Lukas Moodysson’s returns after a four-year break with his sixth feature, We are the Best!, an uplifting and original coming-of-age comedy that captures the energy of his 1998 debut, Show Me Love.
1982, Stockholm—androgynous 13-year old best friends, bespectacled Bobo and mohawked Klara, are outsiders frustrated by their conformist contemporaries. Excluded and patronized by the older boys that dominate their youth club, the feisty, passionate punk fans form their own band, even though everybody tells them that punk is dead. With no musical skills or instruments between them, their youthful spirit take them only so far. After some resistance, the girls persuade social outcast Hedvig, a talented classical guitarist and a shy, committed Christian, to join their band.
Solemn Bobo, the only child of divorced parents, lives a latchkey life with her self-absorbed mother. Petite, powerhouse Klara is embarrassed by her liberal parents, while her pompous big brother has rejected punk for Joy Division. Last but not least, level-headed Hedvig is inhibited by her devout, single mother’s expectations and constrained by her responsibilities for her younger sister.
Between rehearsals for a battle of the bands competition to perform their only song, the protest track “Hate the Sport,” the three defiant friends roam the streets looking for adventure. After they befriend an all-boy punk band, romantic rivalries jeopardize their friendships before the film erupts with frenetic punk action.
Moodysson’s casting of unknown actors as his leads is perfect. The chemistry between the three teenagers, each with a very different temperament, is genuine and utterly infectious. Mira Barkhammar plays Bobo, whose early-teen insecurities provide the film’s emotional core. Mira Grosin is wonderfully expressive as Klara, whose indomitable and guileless energy drives the band. Liv LeMoyne’s reserved character, Hedvig, undergoes the greatest transition, liberated from a closed-up Christian to a rebel without a cause.
Moodysson adapted We Are the Best! from his wife Coco’s graphic novel, Never Goodnight, a fictionalized account of her teenage years as a punk rocker. While she gave him free rein in his treatment of the source material, and he has changed elements of the story, it retains the spirit, resonant details, and key scenes. It will have you laughing out loud and squirming with embarrassment.

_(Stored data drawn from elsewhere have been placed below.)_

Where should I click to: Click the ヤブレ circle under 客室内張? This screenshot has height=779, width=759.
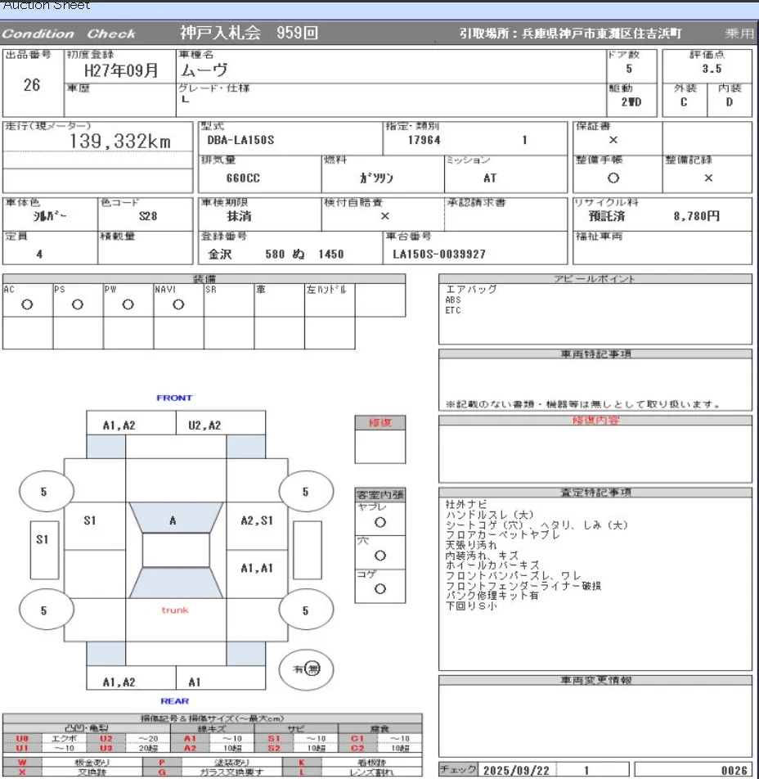(380, 522)
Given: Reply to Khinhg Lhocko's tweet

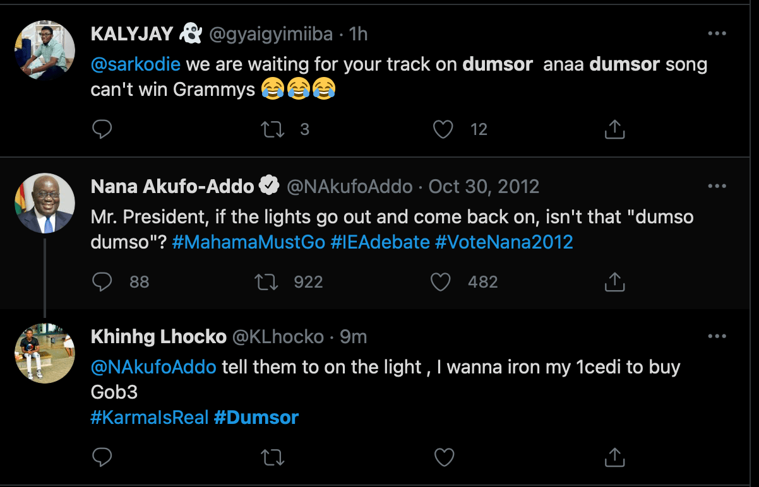Looking at the screenshot, I should pyautogui.click(x=102, y=457).
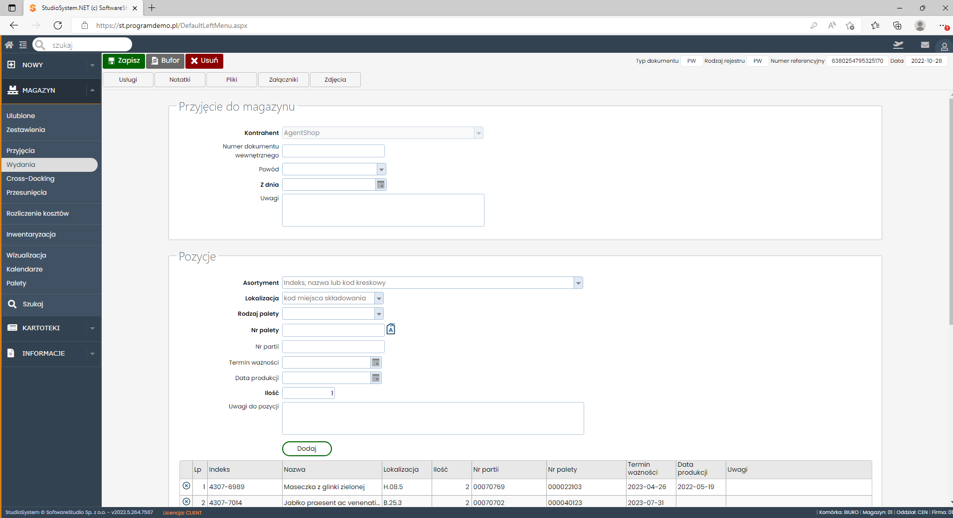The image size is (953, 518).
Task: Open the envelope messages icon
Action: coord(925,45)

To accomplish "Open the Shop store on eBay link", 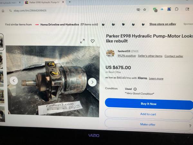I will (x=162, y=24).
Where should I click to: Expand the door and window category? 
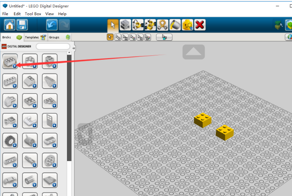pyautogui.click(x=50, y=121)
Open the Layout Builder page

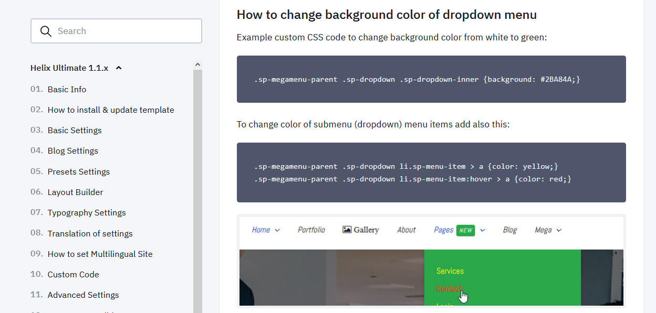[x=75, y=192]
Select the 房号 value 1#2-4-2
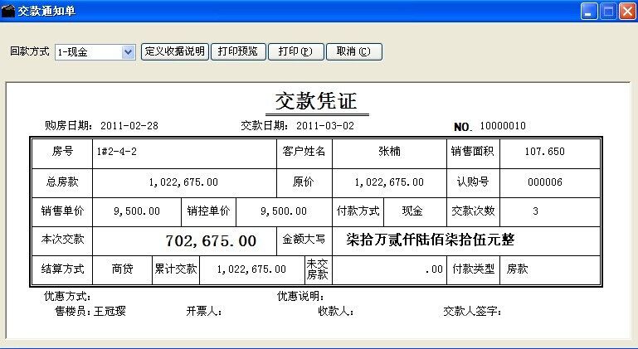638x349 pixels. [x=117, y=152]
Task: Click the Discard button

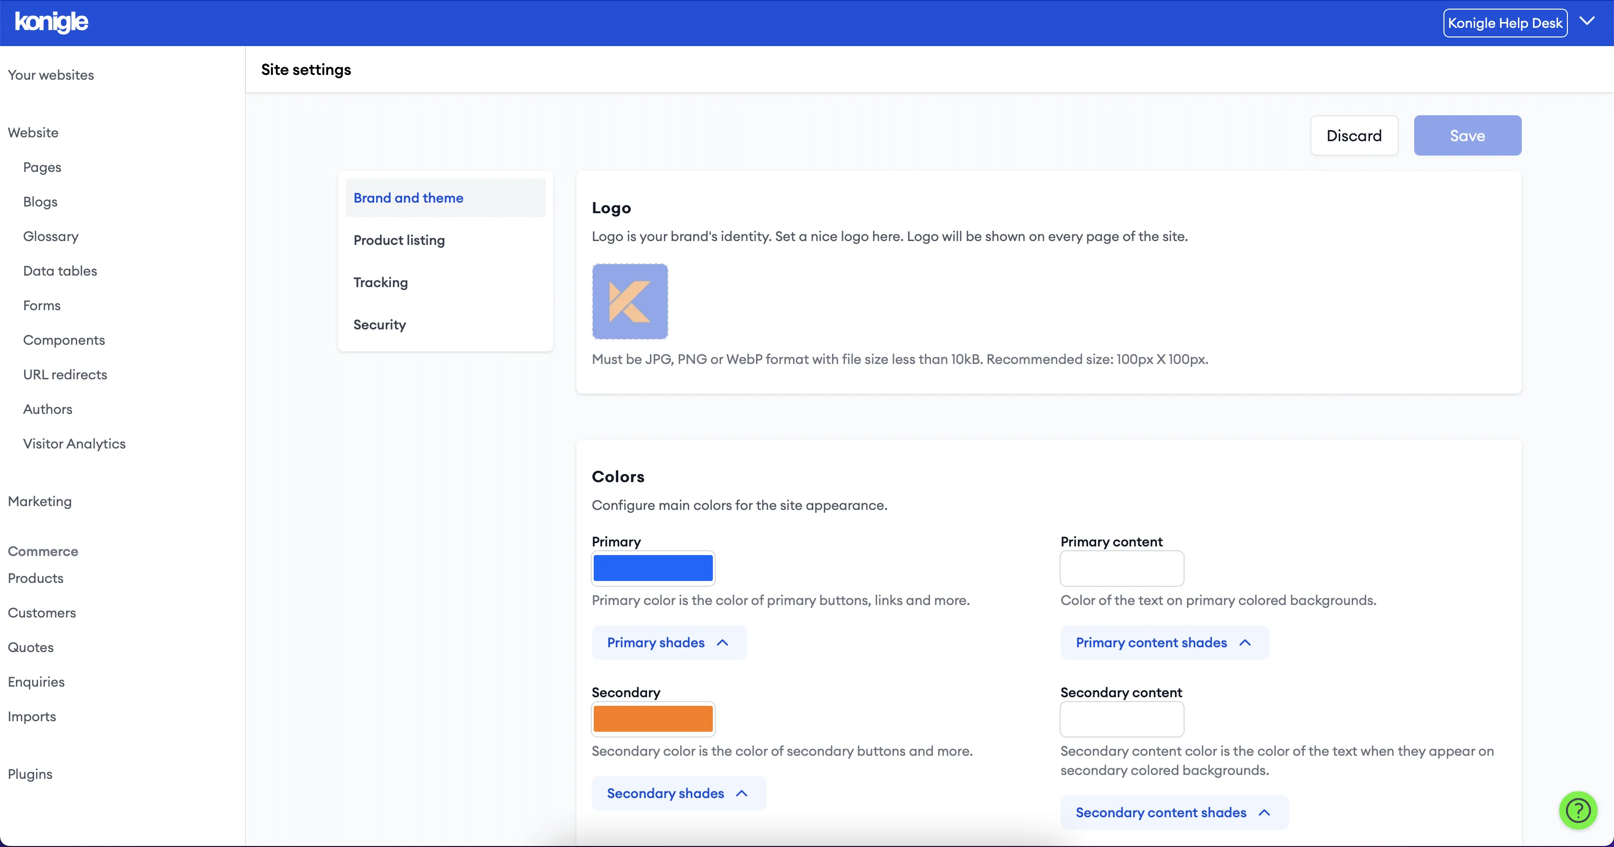Action: 1355,135
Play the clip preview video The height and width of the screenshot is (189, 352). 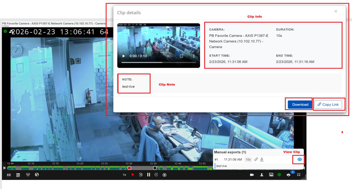124,56
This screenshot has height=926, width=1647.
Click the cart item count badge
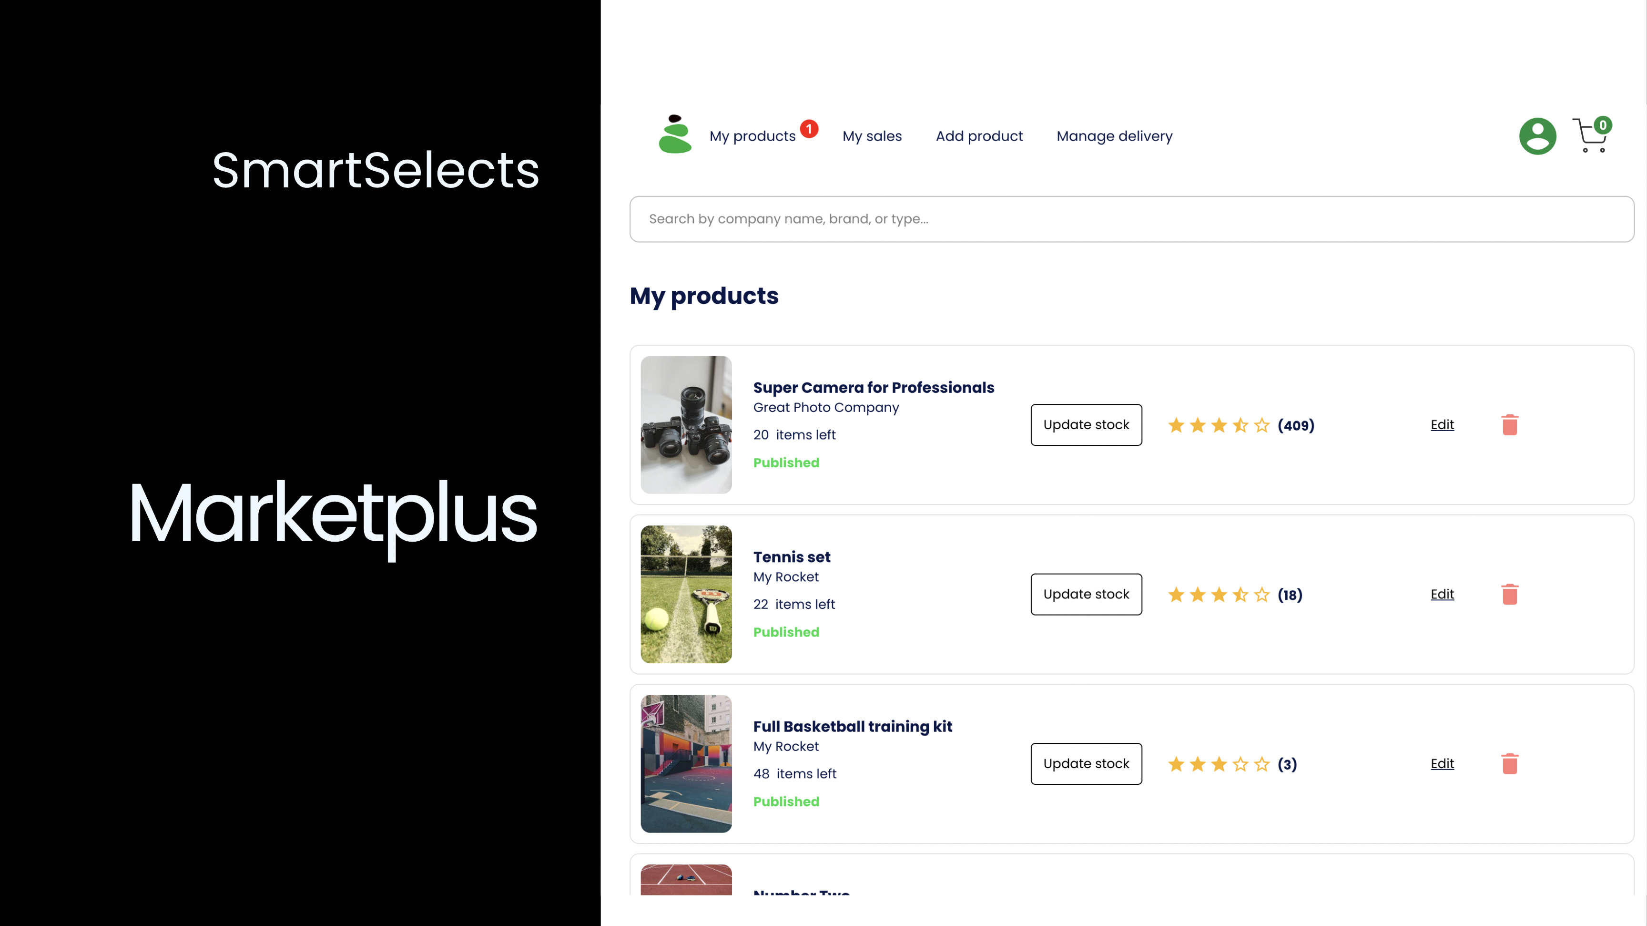click(x=1603, y=125)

In one of those scenes, in a quest to convert Hedvig to punk, Klara cuts off Hedvig’s thick, long, blonde hair to match Klara’s mohawk and Bobo’s crop. The deed done, Klara counters Hedvig’s horror with the retort, “Look at it this way: it’ll grow back.” In another encounter, two teens—who provide a hilarious double act as two unreconstructed, aspiring 1970’s rock gods—try to teach the “girl band” how to play guitar, only to be humiliated by Hedvig’s precocious talent.
Forced to care for herself because her Mum works at a pub, Bobo resourcefully cooks fish fingers in the toaster and hides from adult issues by plugging into headphones, saved by the grace of music. In one scene, Klara reminds, with total conviction, a depressed Bobo what’s good in her life, “You’re in the world’s greatest band,” despite their lack of talent, instruments, or repertoire.
With great comic timing and affectionate, Moodysson captures the exuberance of youth. It’s a film about self-liberation that celebrates the intense highs and lows of friendships, the confusion and chaos of growing up, first boyfriends, embarrassing parents, jealousies, and skewed teenage logic. It’s an immersive experience. Ulf Brantas’s 35mm cinematography captures the passion of the three diminutive leads with a kinetic energy, while the Scandinavian punk soundtrack will have you singing “Brezhnev, Reagan. F*** off!” long after you’ve left the theater.
Moodysson has created a wonderful, infectious, and uplifting antidote to the limited portrayals of female teenagers and their friendships in mainstream cinema. It is a refreshing, honest, and touching rebellious comedy about an intense, transitory time of life before the bubble of childhood innocence bursts. We Are the Best! should be compulsory viewing for all teenagers and their parents.